GOAL: Write out each of the records below word for word, omitting the pictures.

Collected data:
>>>
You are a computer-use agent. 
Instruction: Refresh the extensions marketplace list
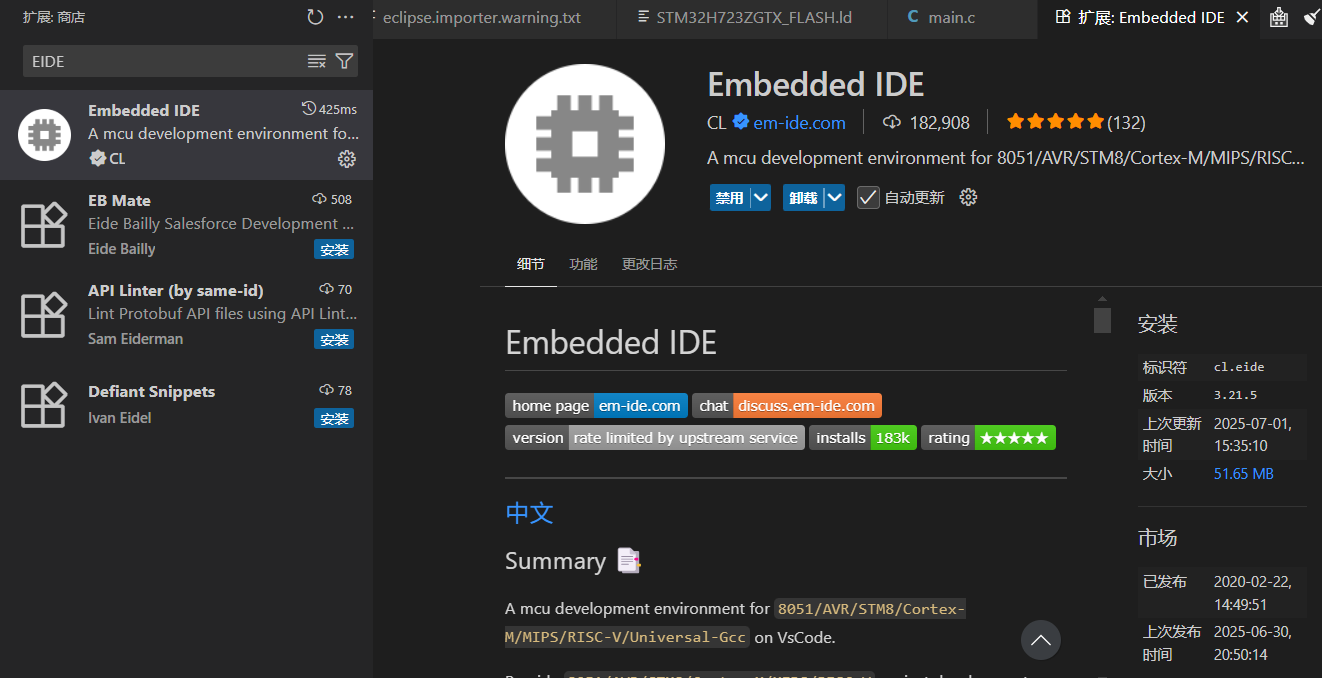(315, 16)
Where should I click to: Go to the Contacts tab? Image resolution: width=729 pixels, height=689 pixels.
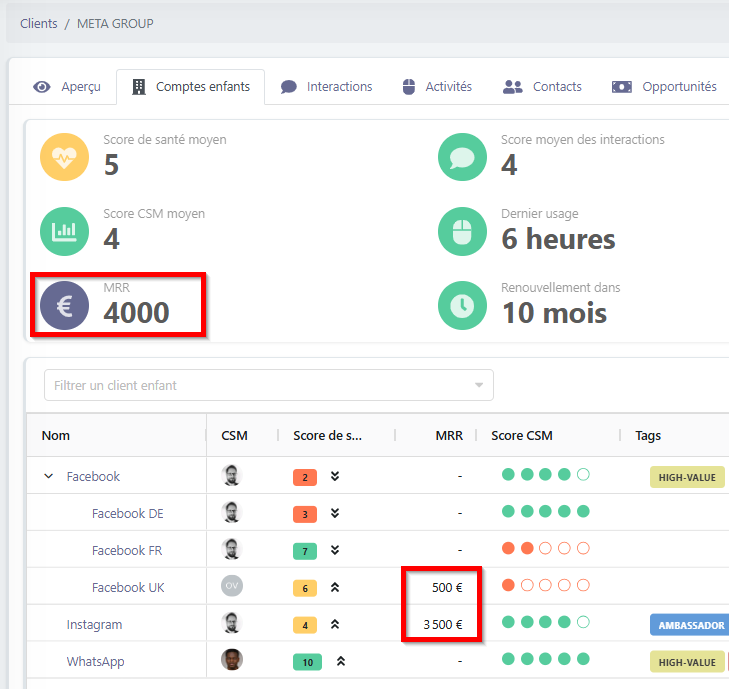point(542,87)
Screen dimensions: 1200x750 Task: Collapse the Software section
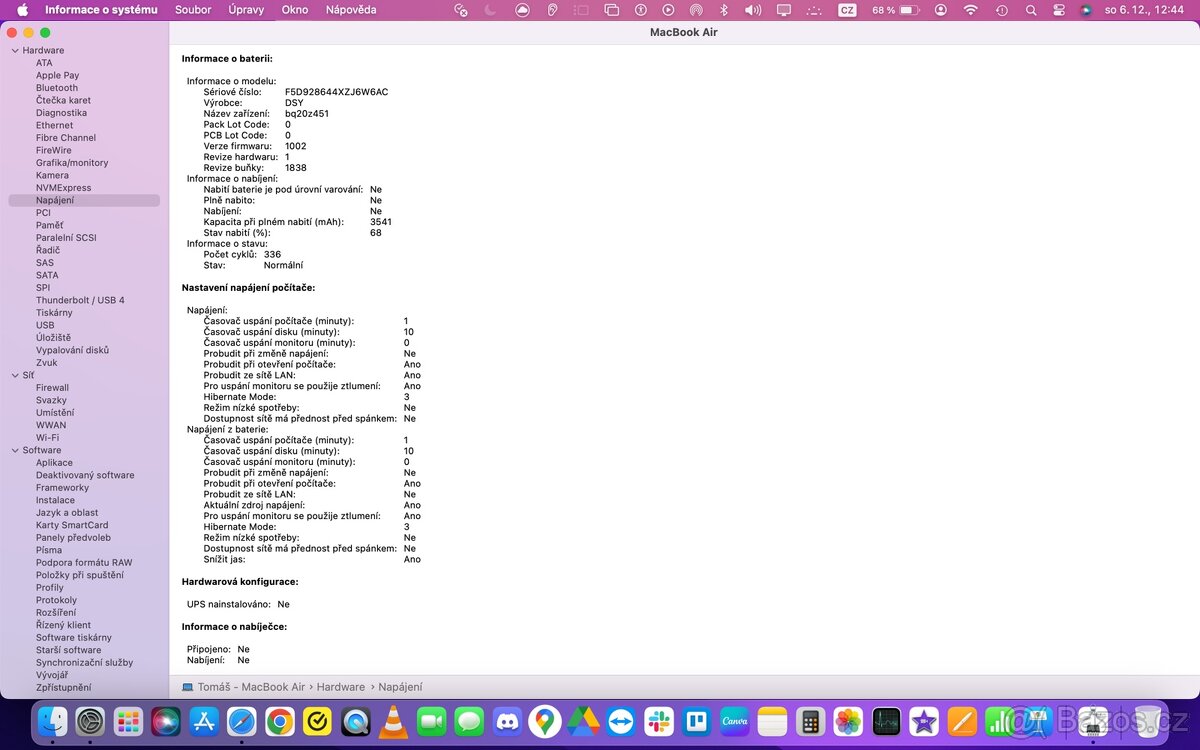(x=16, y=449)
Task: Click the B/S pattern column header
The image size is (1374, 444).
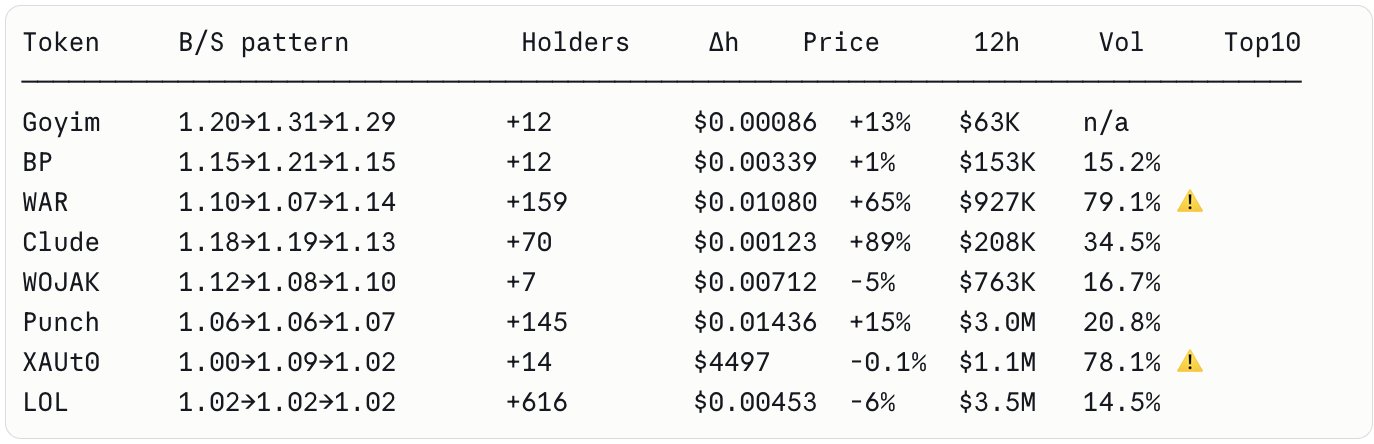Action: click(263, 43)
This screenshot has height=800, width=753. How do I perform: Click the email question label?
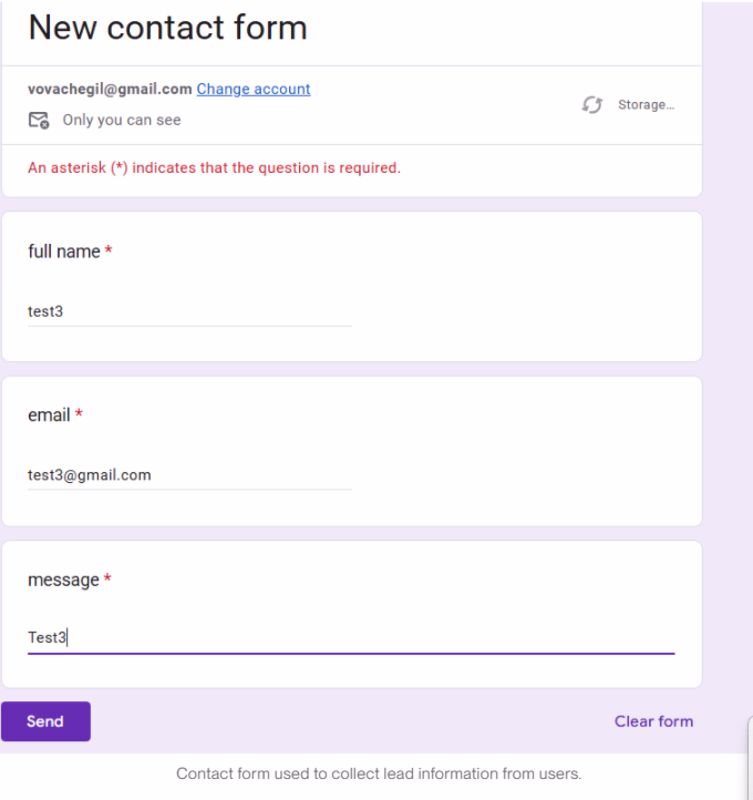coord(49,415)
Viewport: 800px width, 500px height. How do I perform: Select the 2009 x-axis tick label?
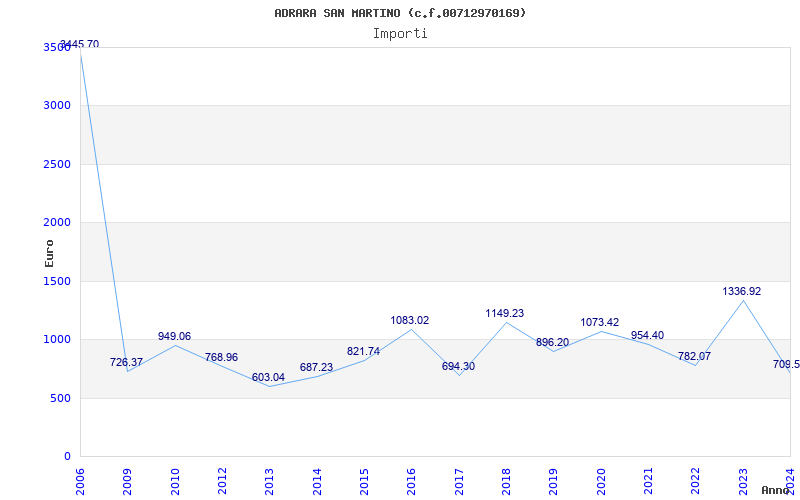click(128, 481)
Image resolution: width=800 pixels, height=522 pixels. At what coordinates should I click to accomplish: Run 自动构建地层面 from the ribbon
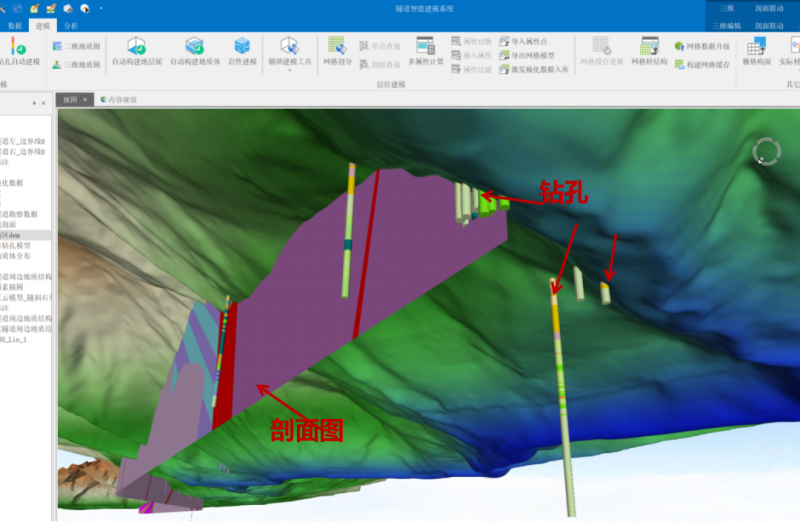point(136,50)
<<<
THE RESULT:
You are a computer-use agent. 
Instruction: Refresh the extensions marketplace list
(315, 16)
Where should I click to: Go to the Contacts tab? Image resolution: width=729 pixels, height=689 pixels.
point(542,87)
Screen dimensions: 1200x750 Task: Collapse the Software section
(x=16, y=449)
Task: Click the B/S pattern column header
The image size is (1374, 444).
Action: click(263, 43)
This screenshot has height=800, width=753. How do I perform: Click the email question label?
coord(49,415)
Viewport: 800px width, 500px height. How do I perform: Select the 2009 x-axis tick label?
click(128, 481)
Image resolution: width=800 pixels, height=522 pixels. At what coordinates should I click to accomplish: Run 自动构建地层面 from the ribbon
point(136,50)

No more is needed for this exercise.